WHAT IS EXPECTED: The data below holds the lines to copy: everything from the line containing "You are a GUI" to the line containing "Task: Click the move rule up arrow", both ends included, set down exactly.

DATA SECTION:

Content starts

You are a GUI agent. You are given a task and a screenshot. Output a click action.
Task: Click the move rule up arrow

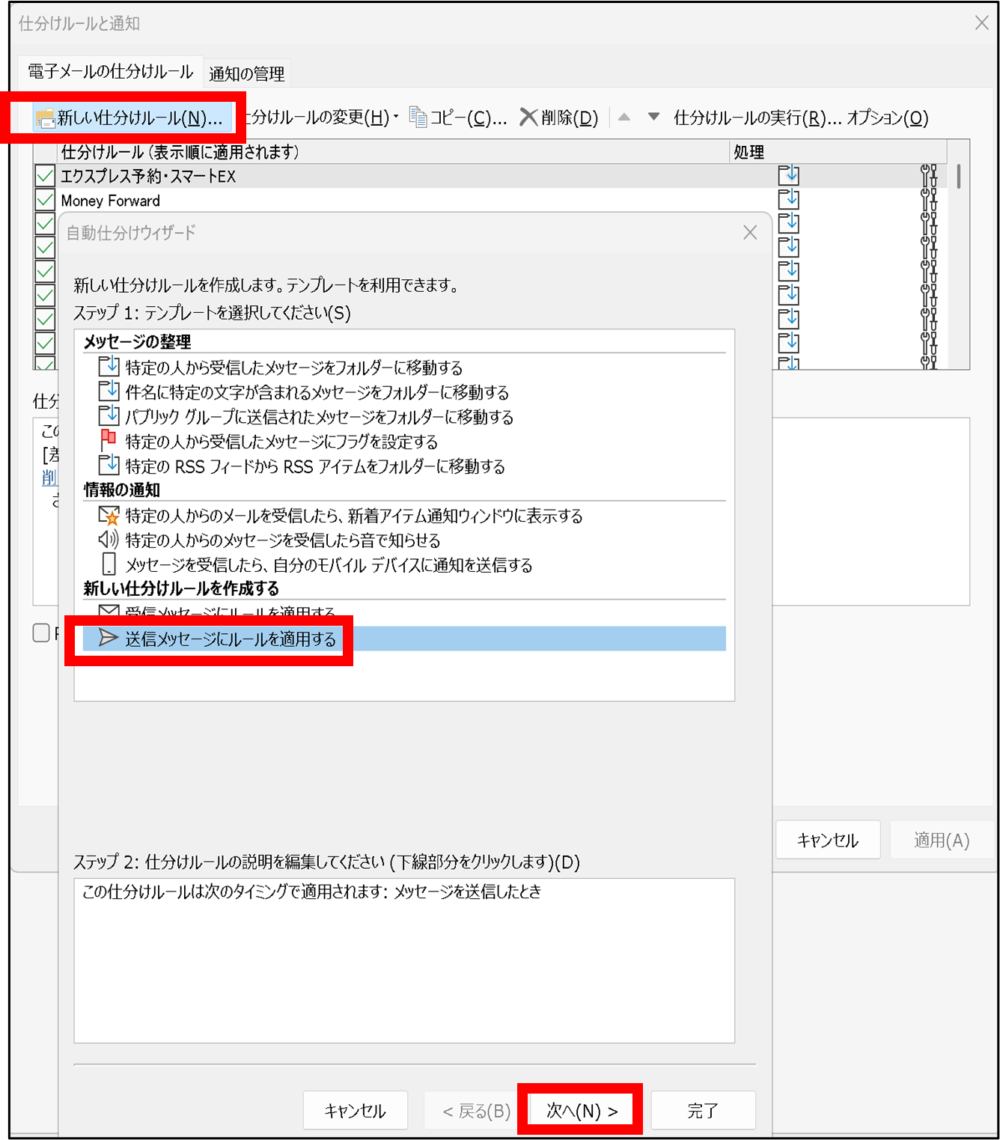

Content ends
Content starts

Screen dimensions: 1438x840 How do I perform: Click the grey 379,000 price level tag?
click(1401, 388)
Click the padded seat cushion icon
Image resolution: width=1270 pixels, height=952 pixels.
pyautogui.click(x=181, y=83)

Content ends

RESULT FOR THIS EXERCISE:
You are a GUI agent. You are given a task and a screenshot. Output a click action.
Task: Click the move rule up arrow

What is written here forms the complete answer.